= Seebohm Report =

1960s investigation into UK social services

The Seebohm Report (1968) or the Seebohm Report on Local Authority and Allied Personal Social Services was the report of a committee reviewing the organisation and work of social services in the United Kingdom.

It recommended that separate local authority health departments such as children's' mental health, social welfare, and home help, should be condensed into a single department of social service.

== Context ==
Twenty years after the creation of the National Health Service, local authority services were seen as chaotic and not working well. Scandals about the treatment of people with mental health issues, learning disabilities and the elderly had led to distrust of services.

== Committee ==
On 20 December 1965, Douglas Houghton MP created the Committee on Local Authority Personal Social Services, chaired by Frederic (Lord) Seebohm.

== Report ==
The Seebohm Committee report recommended that social care services should be more connected with each other and other health and welfare services. They emphasised care in the community and preventative care as being more financially efficient.

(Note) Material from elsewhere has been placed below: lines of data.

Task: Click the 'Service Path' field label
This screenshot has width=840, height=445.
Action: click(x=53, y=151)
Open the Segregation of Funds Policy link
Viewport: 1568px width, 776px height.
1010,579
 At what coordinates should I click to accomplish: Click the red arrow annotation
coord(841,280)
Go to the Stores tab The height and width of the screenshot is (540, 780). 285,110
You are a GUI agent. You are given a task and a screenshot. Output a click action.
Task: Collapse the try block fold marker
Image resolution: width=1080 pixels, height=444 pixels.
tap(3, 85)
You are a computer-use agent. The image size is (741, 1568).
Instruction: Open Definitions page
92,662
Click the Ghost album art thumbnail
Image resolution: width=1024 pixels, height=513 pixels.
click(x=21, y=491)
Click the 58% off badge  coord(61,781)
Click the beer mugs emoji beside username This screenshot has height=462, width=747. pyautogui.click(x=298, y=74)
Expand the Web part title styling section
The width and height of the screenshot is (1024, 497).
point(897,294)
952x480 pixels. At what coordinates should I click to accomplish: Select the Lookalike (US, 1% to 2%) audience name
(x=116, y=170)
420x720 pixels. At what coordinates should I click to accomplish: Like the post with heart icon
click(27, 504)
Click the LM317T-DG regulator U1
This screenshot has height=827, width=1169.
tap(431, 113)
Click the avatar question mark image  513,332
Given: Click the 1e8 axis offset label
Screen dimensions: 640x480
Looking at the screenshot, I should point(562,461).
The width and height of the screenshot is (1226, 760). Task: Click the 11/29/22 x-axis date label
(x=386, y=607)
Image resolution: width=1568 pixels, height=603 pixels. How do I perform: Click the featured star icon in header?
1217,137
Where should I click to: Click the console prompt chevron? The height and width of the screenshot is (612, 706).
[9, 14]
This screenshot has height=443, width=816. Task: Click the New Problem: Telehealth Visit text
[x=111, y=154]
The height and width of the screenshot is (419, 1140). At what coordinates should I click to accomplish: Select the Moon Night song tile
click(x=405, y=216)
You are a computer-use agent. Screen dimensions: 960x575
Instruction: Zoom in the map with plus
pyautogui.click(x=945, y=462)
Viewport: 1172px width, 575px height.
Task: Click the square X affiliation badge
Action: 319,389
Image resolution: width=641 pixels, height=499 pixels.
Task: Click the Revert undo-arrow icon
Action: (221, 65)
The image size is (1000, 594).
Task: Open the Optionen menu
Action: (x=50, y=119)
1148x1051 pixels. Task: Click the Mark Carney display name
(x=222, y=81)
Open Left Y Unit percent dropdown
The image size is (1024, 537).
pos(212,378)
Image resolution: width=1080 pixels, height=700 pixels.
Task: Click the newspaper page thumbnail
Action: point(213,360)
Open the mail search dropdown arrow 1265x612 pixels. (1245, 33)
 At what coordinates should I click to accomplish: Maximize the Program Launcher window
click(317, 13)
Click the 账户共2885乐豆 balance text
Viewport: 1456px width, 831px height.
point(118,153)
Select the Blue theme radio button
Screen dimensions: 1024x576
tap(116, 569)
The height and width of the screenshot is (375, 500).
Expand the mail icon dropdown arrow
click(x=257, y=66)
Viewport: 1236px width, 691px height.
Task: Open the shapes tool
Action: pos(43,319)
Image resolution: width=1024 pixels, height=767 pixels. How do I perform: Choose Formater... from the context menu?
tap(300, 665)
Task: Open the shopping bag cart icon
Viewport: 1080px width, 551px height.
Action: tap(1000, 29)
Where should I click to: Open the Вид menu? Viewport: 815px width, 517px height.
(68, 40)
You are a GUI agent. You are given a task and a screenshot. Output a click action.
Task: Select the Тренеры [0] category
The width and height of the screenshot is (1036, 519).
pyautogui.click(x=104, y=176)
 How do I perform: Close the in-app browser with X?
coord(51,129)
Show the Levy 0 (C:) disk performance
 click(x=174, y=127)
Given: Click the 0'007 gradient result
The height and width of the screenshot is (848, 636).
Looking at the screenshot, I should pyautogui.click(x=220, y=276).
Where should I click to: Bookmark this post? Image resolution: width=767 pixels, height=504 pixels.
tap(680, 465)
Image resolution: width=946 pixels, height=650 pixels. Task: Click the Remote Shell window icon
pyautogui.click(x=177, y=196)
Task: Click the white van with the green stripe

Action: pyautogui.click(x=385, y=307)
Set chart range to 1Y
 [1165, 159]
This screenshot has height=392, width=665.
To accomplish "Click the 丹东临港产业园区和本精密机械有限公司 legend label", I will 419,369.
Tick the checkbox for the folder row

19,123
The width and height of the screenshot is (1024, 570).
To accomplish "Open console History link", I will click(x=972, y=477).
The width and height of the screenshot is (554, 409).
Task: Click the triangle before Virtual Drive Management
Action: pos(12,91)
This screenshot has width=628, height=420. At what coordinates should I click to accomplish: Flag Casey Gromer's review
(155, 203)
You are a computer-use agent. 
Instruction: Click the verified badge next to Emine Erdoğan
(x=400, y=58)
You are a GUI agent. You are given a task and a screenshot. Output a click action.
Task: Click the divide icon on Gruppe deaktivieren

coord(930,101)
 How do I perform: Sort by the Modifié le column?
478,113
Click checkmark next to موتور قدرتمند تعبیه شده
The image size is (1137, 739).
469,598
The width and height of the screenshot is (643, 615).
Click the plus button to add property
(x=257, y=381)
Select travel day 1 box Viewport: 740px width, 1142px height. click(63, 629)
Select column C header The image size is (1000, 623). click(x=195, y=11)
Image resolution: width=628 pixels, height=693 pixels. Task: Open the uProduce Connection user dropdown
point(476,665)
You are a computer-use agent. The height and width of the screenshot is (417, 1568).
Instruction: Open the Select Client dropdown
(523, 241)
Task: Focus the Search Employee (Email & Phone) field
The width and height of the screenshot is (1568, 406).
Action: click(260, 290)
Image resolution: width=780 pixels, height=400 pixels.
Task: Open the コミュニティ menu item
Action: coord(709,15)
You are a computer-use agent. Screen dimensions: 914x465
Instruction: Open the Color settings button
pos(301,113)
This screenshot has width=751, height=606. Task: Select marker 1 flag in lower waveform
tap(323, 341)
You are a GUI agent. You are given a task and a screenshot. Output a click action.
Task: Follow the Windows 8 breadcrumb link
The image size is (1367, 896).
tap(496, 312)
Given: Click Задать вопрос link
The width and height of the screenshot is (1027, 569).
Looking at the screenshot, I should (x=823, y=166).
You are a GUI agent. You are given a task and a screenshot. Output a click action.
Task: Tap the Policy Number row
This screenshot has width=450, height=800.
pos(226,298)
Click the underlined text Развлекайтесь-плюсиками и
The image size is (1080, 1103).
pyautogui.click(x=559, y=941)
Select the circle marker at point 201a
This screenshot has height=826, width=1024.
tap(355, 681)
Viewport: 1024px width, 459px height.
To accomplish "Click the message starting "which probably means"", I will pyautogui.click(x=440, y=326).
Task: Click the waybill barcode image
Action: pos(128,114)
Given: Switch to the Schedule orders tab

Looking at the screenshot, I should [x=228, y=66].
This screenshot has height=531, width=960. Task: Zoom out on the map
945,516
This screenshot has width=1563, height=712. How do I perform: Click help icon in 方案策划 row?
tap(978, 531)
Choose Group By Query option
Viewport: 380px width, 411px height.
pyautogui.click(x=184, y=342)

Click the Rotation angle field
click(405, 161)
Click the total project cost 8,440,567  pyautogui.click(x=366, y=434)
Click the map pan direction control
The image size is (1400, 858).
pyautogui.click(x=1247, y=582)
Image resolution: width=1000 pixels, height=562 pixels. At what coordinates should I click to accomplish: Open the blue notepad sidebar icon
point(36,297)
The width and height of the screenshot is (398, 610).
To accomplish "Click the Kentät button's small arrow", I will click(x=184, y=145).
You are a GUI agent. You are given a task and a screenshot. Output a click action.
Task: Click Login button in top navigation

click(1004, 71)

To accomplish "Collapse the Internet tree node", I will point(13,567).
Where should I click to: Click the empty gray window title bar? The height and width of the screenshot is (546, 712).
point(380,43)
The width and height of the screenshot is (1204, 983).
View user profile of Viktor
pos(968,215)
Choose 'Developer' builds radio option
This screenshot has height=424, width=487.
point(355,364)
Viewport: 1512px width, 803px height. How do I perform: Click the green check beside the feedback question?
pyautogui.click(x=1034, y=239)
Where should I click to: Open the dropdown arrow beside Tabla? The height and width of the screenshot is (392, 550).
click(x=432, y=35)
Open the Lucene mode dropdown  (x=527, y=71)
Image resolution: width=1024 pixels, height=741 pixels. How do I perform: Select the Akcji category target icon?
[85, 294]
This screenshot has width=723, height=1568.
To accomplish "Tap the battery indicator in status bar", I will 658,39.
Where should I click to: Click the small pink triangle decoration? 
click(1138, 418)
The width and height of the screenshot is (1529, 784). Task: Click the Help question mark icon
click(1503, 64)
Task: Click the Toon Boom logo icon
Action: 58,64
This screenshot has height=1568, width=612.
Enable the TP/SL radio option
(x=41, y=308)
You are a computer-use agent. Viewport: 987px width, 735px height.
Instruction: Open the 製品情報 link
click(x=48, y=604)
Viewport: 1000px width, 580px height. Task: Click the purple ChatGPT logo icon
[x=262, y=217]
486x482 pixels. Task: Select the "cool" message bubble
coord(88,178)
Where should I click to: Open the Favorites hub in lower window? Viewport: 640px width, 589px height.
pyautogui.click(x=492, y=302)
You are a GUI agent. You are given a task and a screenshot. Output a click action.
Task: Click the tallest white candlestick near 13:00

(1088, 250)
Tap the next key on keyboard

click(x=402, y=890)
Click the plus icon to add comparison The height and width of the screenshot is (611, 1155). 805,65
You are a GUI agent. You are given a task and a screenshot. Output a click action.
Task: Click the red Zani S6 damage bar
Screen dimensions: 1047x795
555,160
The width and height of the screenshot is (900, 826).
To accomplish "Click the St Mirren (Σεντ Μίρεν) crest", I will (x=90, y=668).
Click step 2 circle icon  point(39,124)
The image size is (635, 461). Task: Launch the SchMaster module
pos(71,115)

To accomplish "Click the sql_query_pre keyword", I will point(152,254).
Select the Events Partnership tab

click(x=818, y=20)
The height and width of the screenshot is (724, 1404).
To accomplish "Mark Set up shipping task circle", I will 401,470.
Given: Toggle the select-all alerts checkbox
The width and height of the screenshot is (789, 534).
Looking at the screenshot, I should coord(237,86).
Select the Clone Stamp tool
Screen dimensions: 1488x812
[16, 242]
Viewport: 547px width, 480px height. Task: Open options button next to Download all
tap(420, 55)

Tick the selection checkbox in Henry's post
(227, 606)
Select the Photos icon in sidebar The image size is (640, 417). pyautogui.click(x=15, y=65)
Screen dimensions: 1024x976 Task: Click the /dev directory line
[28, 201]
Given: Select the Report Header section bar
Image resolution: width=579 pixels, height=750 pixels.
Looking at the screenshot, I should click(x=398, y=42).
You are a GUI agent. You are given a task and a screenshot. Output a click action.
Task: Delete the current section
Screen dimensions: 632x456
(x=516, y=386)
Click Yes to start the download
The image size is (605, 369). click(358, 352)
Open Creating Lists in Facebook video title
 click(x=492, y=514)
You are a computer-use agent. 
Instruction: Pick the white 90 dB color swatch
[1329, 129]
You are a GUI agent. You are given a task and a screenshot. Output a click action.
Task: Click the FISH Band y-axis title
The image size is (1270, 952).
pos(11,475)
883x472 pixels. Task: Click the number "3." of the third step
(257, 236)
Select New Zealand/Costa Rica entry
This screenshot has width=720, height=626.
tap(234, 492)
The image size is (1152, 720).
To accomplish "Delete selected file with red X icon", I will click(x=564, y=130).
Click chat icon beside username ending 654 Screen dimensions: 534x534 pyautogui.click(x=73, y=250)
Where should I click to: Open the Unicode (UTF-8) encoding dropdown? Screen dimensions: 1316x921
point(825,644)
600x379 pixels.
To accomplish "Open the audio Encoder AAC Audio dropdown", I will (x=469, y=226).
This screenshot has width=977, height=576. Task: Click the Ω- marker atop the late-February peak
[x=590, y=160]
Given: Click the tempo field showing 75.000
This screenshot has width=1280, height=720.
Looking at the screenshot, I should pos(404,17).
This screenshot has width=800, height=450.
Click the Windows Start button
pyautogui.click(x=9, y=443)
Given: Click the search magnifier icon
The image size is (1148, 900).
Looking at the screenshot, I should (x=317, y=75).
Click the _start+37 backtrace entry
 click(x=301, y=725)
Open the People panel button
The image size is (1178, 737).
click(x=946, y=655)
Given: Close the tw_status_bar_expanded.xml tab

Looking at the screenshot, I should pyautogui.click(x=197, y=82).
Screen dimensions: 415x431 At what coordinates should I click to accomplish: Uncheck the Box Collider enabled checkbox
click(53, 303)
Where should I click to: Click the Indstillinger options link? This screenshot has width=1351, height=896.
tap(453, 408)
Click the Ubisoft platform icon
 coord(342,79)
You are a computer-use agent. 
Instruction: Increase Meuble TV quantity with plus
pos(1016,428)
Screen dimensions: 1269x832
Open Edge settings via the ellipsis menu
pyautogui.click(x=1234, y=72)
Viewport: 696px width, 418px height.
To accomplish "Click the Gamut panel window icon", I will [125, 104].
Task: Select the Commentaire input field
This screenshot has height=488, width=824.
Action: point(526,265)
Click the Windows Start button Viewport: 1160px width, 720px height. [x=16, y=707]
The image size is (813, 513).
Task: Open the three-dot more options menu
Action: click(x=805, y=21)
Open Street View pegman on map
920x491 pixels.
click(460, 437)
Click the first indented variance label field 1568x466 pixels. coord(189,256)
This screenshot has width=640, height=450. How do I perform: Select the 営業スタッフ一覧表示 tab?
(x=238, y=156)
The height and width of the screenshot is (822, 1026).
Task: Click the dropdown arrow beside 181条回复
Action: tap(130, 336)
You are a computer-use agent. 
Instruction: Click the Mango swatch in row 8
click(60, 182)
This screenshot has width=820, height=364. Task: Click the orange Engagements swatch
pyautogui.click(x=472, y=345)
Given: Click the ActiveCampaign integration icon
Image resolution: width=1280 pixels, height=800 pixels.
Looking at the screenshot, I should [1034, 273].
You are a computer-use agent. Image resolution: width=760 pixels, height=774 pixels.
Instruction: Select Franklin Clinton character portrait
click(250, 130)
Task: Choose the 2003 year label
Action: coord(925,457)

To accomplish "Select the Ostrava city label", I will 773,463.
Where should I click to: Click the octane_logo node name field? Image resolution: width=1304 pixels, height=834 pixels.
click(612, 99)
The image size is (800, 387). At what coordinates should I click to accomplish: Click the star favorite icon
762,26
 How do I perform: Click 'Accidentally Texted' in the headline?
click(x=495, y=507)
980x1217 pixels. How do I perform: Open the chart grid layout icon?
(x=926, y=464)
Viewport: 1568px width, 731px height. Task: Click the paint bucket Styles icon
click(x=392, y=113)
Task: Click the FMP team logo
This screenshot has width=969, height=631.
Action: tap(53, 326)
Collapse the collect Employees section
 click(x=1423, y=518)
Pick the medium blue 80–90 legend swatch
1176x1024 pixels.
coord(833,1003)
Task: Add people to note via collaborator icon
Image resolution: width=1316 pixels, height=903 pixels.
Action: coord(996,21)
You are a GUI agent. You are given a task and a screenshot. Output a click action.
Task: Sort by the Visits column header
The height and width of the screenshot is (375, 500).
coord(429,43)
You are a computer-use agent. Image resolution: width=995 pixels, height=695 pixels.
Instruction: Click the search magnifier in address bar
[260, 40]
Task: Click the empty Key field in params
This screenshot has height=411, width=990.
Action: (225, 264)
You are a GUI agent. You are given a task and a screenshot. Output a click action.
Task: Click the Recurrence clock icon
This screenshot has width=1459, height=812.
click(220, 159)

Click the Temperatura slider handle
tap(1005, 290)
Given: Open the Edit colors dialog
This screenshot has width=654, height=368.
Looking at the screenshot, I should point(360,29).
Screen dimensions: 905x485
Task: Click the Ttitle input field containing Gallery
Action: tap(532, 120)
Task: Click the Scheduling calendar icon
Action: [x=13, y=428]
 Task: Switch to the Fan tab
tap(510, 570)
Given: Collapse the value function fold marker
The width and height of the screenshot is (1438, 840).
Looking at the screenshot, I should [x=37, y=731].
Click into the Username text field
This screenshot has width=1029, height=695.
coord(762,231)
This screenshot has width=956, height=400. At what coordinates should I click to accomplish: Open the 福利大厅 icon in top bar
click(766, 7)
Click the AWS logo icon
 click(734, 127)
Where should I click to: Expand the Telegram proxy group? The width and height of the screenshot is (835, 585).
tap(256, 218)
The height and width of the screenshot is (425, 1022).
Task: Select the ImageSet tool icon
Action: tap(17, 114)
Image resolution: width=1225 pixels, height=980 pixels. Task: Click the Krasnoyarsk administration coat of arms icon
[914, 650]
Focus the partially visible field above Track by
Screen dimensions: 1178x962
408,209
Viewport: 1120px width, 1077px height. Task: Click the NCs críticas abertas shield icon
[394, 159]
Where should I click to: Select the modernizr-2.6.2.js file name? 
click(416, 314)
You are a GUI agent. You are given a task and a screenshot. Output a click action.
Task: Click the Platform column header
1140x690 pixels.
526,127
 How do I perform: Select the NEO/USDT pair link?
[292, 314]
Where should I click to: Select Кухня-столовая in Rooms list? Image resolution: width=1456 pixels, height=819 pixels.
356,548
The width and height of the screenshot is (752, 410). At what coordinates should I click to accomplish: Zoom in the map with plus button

In March 1968, the Seebohm report proposed that services for children, the elderly and for mental welfare should be brought together into a single family services department. They used the phrase "one door on which to knock". This approach sought to provide services to prevent ill health and difficulties rather than solve particular needs and problems and challenged the hospital-centred model.

== Impact ==
In a House of Lords session of 1969, Baroness Brooke of Ystradfellte spoke of waiting lists for residential care and spoke in support of the Seebohm Report recommendations.

In 1970, the Local Authority Social Services Act received royal assent, leading to the creation of social services departments in councils as suggested by the Seebohm report. Richard Crossman, the Labour Member of Parliament who saw this act through, was sceptical about the practicality of the report's recommendations.

Whilst accepting the need for a single authority, the Royal Medico-Psychological Association declared themselvesd against the proposed reorganisation of mental welfare and child guidance services. Nicholas Timmins suggested that the creation of "generic social workers" based on Seebohm recommendations led to the decline of the Medical Officer of Health.